---------- Source passage ----------

A major environmental challenge facing the world today is the risk of global warming. One of the major objectives of the energy transition is the reduction of greenhouse gas footprint, which is due in large part to the use of fossil power plants for electricity production.
France drives more than 72% of its electricity from nuclear energy, while fossil generation units account for only 9% of the country’s total electricity production, as shown in Fig. 7. These fossil power plants, thanks to their great flexibilities that they can be activated very quickly, are considered as peak generation units and are used to respond to rapid changes in the electricity demands and to manage special consumption peaks.
The thermo-sensitive nature of the French electricity demand implies a strong solicitation of peak generation units in winter. Fig. 8 shows the difference between CO2 emissions per kWh produced on a winter and summer day, respectively. We observe that 42% more CO2 is emitted in winter as compared to summer.
Figure 8. CO2 emissions for a normal and peak day (data source: RTE éCO2mix).
Taking into account compensation prices for 2016, a DR bid, if accepted in the market, would replace a peak generation unit bid according to the market’s merit-order principle (bids are accepted in an ascending order according to their operating costs). Renewables have a very low marginal cost and are found at the bottom of the market’s supply curve. Nuclear energy also has a low operating cost and follows the renewables in the ranking. Peak power plants, starting with coal-fired power plants, then combining with cycle gas plants (CCGT), and ending with diesel or gasoline fueled, have the highest running cost. Fig. 9 illustrates the merit-order principle and shows how DR could replace peak generation production.

---------- Provided data ----------

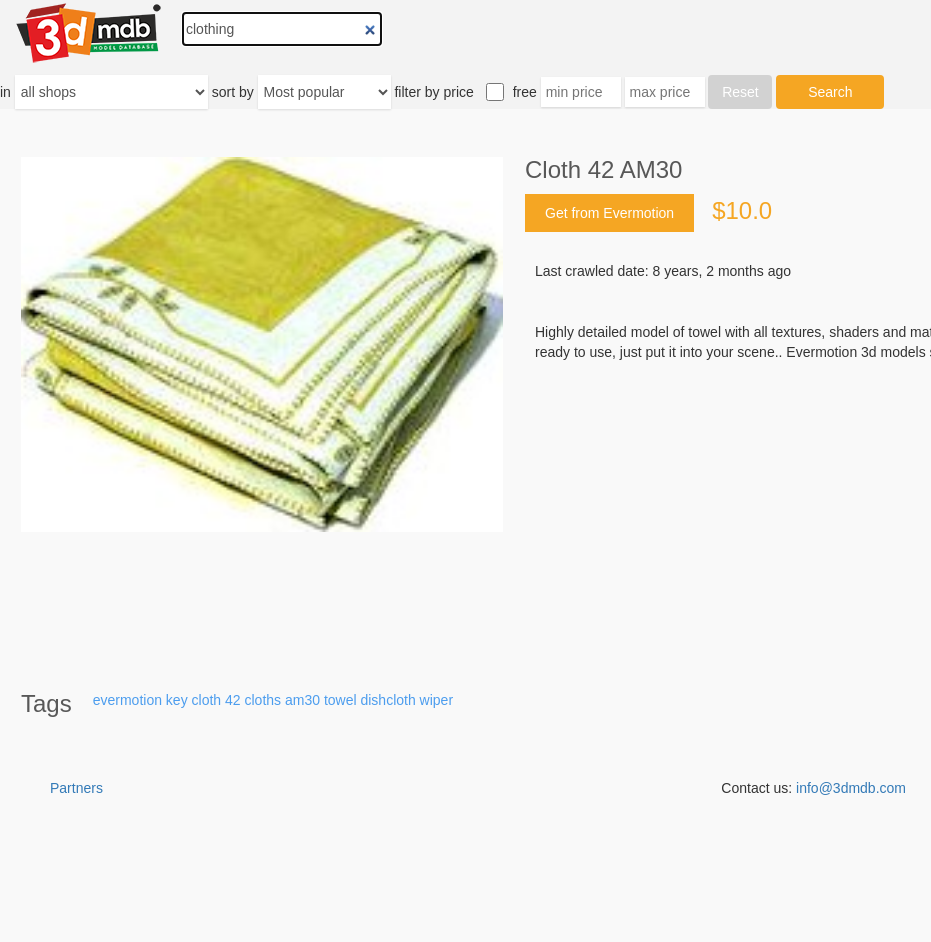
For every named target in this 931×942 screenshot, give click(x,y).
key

----------
---------- Provided data ----------

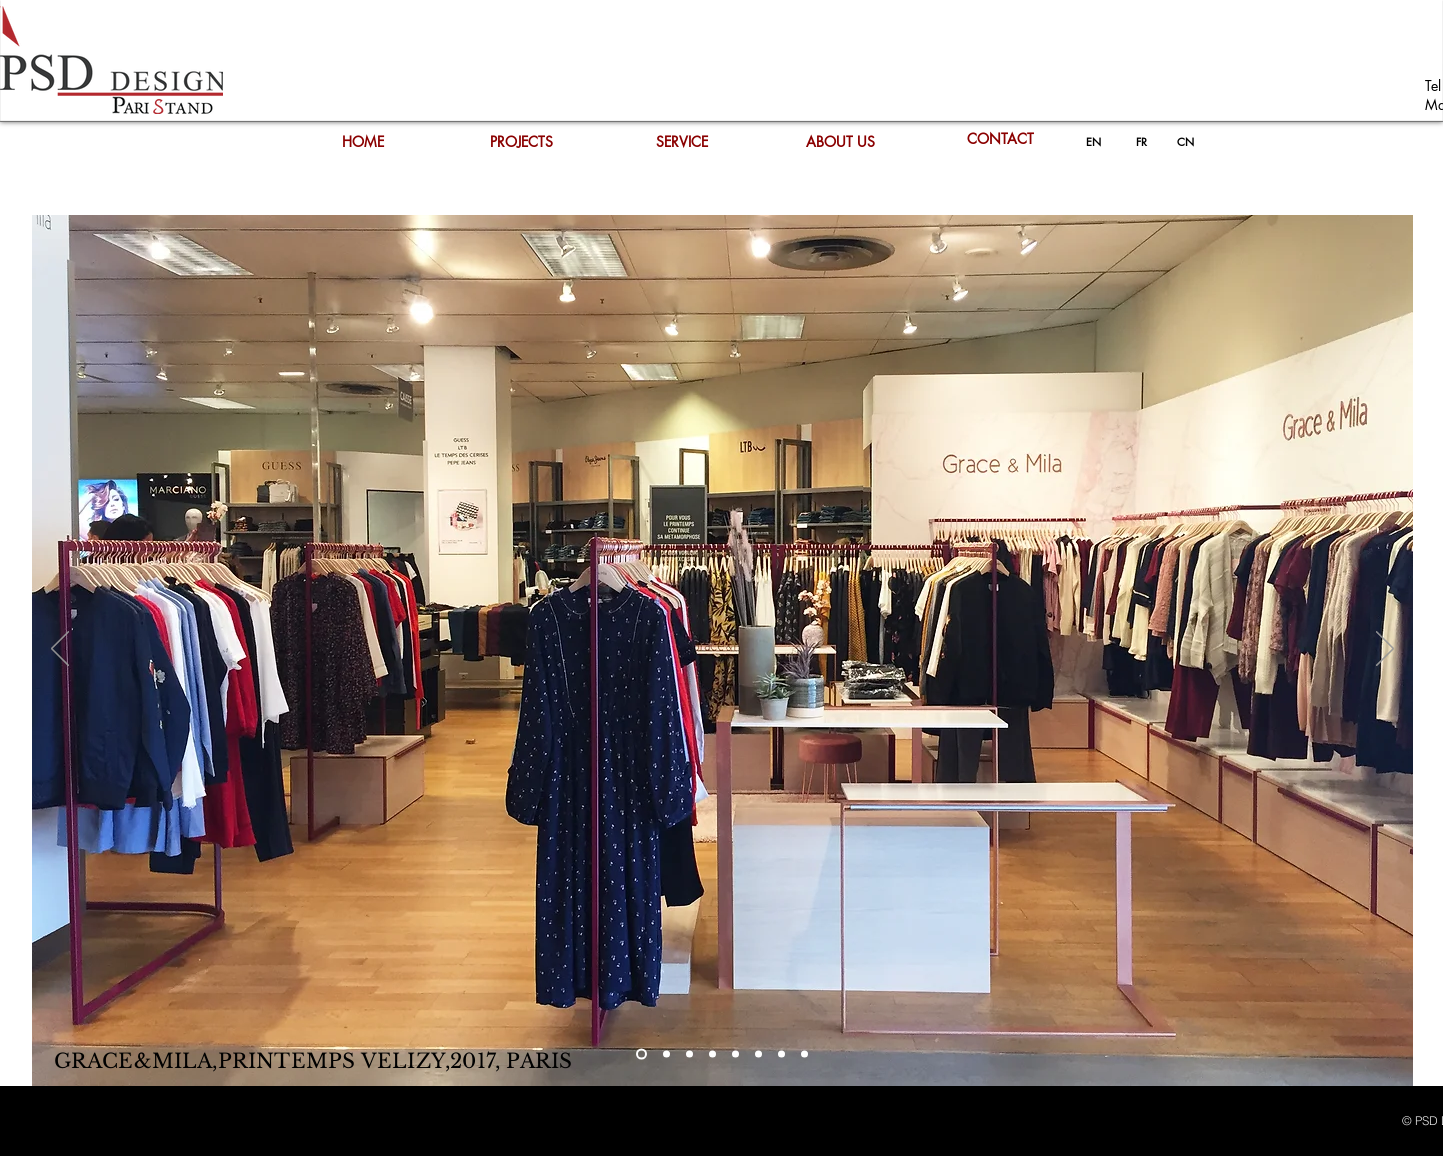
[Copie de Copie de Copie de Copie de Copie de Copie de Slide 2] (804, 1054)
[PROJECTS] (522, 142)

----------

# [Given task A]
According to the passage on French electricity and peak generation, how much more CO2 is emitted on a winter day than on a summer day?
# [Given task B]
Using the passage on French electricity and peak generation, explain why an accepted demand response bid would replace a peak generation unit's bid.
# [Given task C]
Pick up the passage on French electricity and peak generation after its last sentence and write a few more sentences in the same vein.

# [Written response A]
42% more CO2 is emitted in winter than in summer.

# [Written response B]
Under the market's merit-order principle, bids are accepted in ascending order of operating cost. Renewables and nuclear energy have low costs and sit at the bottom of the supply curve. Peak power plants have the highest running cost, so their production is the one a DR bid would displace.

# [Written response C]
In the example of Fig. 9, a peak day is considered with a compensation price of 56.1 €/MWh. Two supply curves on the market are considered: One with DR and one without DR consideration. In the situation without DR, block 4, corresponding to a combined cycle gas power generation bid, balanced the market with a marginal price of P*. With DR consideration, the DR block 4’ put for sale with a price of P*’<P*, replaced block 4 according to the merit-order principle and led to a new market price P*’<P*. As shown in Fig. 9, the DR block 4 would be inserted between two peak generation unit blocs, depending on the DR bid price and peak generations unit variable cost. In addition, it could also lower the market price if the DR bid is competitive (large volume).
For environmental analysis, Monte-Carlo simulation results from Table 2 were used to calculate the CO2 savings for the system through peak load reduction. It is assumed that each DR bid sold on the market is a complete substitution to a peak generation production. Table 3 shows the average contributions of the French peak generation technologies to CO2 emissions. Since it is difficult to estimate accurately the peak generation technology replaced by DR blocs, the average grams CO2/kWh (g CO2/kWH) ratio from all French peak generation technologies was used, weighted by their utilization rates during the year 2016.
Peak generation technology Emissions (g CO2/kWh) Coal groups 956 Fuel groups 800 Gas groups 360 Weighted average 2016 486
Table 3. Contribution of French fossil power plants to CO2 emissions in grams CO2 (source RTE éco2mix)
Significant CO2 reductions by the water system through peak load reduction during evening peak are highlighted in Table 4. The water system can reduce for up to 2.4 tons of CO2 by day, which is the equivalent of the emission of 1600 cars during 10 kilometers of driving.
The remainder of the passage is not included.